Às vezes, os passos trocados desaguam num terreiro onde se alcança uma teia de aranha. Espessa teia de aranha, como se fossem as areias movediças onde os pés se afogam ao cabo de uma fatal distracção. O pior é quando, naquela encruzilhada, o sentido escolhido não foi o resultado de uma distracção, antes o exercício da convicção. Nessa altura, arrependimento algum possui a alta magia de subtrair o corpo da teia de aranha, seu leito fatal.
O corpo então debate-se nos fios viscosos da teia. Que se enredam no corpo, desmultiplicando-se vindos do nada. No seu afã, o corpo parece deslaçar-se de uns quantos fios da grande teia. Só que logo a seguir há outra parte do corpo já tomada por um entrelaçado que imobiliza um membro, o torso, outra parte qualquer. Quando a escuridão varre a luminosa luz diurna, a teia de aranha parece espessar-se mais ainda, aprisionando o corpo sem remissão. Adormece os dedos das mãos e dos pés, que deixam de se debater, consumidas as forças contra o paredão inamovível daqueles fios entrelaçados. E parece que na noite não tem fim.
E, contudo, a teia de aranha é um lugar de contradições. Nela se entretece uma multidão de frágeis fios salivados pela aranha. Vistos como peças isoladas, os fios são de uma fragilidade assustadora, quebradiços ao mínimo toque. Só que a viscosa teia em que se tecem é uma impenetrável parede. Onde cada fio isolado mostra fraqueza, no seu conjunto, tecidos numa intrincada teia, agigantam-se numa férrea estrutura onde as presas encontram a sua sepultura, só à espera que o aranhiço chegue para a degustação.
Não é o caso. Apenas os movimentos manietados pela solução viscosa que se desprende de cada fio, uma gelatinosa substância que anestesia os movimentos. A certa altura, o corpo deixa de se debater. Faz a concessão final. E, nessa altura, é como se o corpo passasse a fazer parte da teia de aranha. Salivando ele também os seus próprios fios. Tecendo uma carapaça onde se refugia do que lhe é exterior. Apanhado numa teia, transforma-a na sua fortaleza inacessível. Uma teia reflexiva, não uma teia predadora. Não é um emaranhado para atrair à armadilha quem se ofereça como sua presa. Ao contrário, a espessura salivada retrai estranhos e curiosos. Os fios viscosos, como se fossem as paredes untadas que impedem a escalada.

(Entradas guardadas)
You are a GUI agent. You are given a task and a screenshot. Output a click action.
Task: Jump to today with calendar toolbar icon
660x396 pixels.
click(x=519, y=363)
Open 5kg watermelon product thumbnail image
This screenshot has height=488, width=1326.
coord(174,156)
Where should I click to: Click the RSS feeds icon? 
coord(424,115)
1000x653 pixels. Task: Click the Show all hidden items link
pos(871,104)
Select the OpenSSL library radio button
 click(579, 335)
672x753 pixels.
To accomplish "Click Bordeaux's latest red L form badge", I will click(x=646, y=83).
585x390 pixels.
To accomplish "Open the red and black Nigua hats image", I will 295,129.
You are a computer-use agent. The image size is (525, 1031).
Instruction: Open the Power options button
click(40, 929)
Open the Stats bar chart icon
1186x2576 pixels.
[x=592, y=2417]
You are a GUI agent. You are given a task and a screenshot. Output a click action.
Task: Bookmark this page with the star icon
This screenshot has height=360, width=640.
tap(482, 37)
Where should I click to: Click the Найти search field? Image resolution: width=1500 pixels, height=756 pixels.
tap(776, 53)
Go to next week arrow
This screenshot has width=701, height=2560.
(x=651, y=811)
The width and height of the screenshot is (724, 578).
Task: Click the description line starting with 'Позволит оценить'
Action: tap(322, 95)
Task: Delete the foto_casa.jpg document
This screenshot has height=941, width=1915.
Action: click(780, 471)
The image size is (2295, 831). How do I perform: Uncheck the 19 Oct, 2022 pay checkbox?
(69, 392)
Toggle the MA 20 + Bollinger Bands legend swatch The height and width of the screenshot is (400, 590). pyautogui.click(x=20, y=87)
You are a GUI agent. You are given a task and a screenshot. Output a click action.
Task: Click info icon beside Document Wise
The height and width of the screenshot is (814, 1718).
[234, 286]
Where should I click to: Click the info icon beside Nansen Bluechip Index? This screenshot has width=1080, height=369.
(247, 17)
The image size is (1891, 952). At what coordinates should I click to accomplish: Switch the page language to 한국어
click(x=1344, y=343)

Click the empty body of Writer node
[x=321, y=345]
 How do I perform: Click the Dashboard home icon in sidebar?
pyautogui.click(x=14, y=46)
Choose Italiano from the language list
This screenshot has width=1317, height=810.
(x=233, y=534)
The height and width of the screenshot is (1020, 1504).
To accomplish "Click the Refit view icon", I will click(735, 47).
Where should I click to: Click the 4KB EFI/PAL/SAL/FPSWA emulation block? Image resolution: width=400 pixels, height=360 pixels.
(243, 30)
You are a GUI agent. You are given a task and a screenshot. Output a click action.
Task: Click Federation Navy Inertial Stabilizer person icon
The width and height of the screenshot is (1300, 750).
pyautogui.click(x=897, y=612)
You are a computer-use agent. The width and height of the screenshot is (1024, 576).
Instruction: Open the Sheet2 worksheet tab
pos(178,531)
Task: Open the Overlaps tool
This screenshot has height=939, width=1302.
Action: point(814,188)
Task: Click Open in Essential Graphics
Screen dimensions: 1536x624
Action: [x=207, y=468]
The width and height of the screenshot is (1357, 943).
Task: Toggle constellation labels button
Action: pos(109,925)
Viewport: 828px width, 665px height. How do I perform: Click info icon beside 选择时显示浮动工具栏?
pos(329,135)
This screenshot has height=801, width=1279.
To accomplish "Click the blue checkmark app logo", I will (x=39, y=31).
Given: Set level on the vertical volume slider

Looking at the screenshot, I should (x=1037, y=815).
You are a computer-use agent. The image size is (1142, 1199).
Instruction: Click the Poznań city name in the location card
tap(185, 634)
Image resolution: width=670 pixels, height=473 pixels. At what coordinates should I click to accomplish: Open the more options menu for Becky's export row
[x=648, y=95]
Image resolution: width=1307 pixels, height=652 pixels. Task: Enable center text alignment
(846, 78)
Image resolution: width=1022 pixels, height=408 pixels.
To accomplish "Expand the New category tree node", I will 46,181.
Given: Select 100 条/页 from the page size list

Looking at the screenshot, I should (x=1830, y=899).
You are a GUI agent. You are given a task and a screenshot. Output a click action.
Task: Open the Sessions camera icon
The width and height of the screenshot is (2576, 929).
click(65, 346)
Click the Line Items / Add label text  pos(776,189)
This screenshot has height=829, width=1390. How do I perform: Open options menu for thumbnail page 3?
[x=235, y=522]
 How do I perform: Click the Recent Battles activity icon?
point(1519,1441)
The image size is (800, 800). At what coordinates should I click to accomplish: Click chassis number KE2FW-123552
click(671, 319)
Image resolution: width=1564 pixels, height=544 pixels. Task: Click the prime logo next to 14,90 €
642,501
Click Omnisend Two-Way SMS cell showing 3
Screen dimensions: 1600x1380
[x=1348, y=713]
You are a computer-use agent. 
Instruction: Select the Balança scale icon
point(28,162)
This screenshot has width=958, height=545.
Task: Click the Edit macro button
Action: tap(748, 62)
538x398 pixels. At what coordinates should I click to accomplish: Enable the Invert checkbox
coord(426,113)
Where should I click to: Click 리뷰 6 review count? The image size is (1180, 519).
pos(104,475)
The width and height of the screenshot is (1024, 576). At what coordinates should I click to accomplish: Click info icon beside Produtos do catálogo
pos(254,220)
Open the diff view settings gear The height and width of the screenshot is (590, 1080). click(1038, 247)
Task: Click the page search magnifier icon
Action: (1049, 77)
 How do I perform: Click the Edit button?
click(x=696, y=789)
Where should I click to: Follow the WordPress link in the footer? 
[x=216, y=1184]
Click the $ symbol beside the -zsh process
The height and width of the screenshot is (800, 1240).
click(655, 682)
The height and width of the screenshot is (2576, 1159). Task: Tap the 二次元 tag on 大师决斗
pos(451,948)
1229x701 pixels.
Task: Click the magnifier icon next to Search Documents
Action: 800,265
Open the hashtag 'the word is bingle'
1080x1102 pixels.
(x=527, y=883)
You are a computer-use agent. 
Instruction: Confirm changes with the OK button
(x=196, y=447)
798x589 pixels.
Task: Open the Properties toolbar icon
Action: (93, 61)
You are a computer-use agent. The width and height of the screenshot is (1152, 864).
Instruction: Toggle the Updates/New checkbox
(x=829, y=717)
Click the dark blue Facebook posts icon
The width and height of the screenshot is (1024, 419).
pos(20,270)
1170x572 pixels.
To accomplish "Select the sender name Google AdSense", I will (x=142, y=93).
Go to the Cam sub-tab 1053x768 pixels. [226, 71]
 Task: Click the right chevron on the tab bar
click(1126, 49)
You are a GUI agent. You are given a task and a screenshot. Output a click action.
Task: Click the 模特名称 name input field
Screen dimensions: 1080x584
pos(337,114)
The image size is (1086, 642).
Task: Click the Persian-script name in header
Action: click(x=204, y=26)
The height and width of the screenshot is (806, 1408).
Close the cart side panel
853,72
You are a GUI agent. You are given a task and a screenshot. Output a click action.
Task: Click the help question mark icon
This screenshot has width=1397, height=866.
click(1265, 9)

Tarefas a fazer:
[a] Resuma em duas frases o texto sobre a teia de aranha.
[b] Prossiga o texto sobre a teia de aranha a partir da última frase.

Respostas às tarefas:
[a] Quem vai parar a uma teia de aranha, sobretudo por convicção e não por distracção, debate-se em vão nos fios viscosos, que, frágeis quando isolados, formam juntos uma parede impenetrável. A certa altura o corpo deixa de lutar, passa a fazer parte da teia e tece os seus próprios fios, transformando-a numa fortaleza que afasta estranhos e curiosos em vez de atrair presas.

[b]
A teia, um sinal retemperador. Dos males que o parecem ao primeiro contacto. Que, todavia, se tornam num arremedo profiláctico, uma reserva mental que protege, em antecipação, dos alçapões traiçoeiramente espalhados, dos aleatórios alçapões. Não é o fermento da desconfiança metódica. Apenas um também metódico recato do mundo em redor. Porventura com uma maleita associada: o temerário encasular, como se desviar o olhar das doenças pungentes mostradas pelo mundo fosse vacina individual.
Os gestos enérgicos que ao início tentavam deslaçar o corpo da poderosa teia deram lugar à tranquila pose diante das coisas do mundo. Em vez de ser presa da teia tornou-se feitor da teia. Afinal, a concessão que chegou com a noite implacável fora a poção mágica que tanto procurara algures. Estava por entre os sucessivos fios viscosos que enleavam o corpo no casulo salvífico. Às vezes, o poço fundo, o assustador e escuro poço que não parece ter fundo, encerra misteriosos lugares que se oferecem como sítios de onde sussurra a regeneração. É como se os olhos andassem perdidos, por tempos infindáveis, a olhar para o lado errado. Como se um pedaço do cérebro angustiado pelas sombras nutrientes do desconhecido, temendo os insondáveis caminhos, se recusasse a irromper por aí. A ousadia da aventura desvela o lado que sempre estivera escondido. Afinal, o desconhecido na sua terapêutica forma.
A teia de aranha deixara de ser o manancial de pesadelos. Era o segredo ocultado pela espessura dos fios que não atraiam ninguém. Do lado de lá dos fios entrelaçados, sem receio daquela parede viscosa, o ar enfim purificado. Um mundo todo diferente. Mesmo que seja feito de uma espessa manta de ilusões.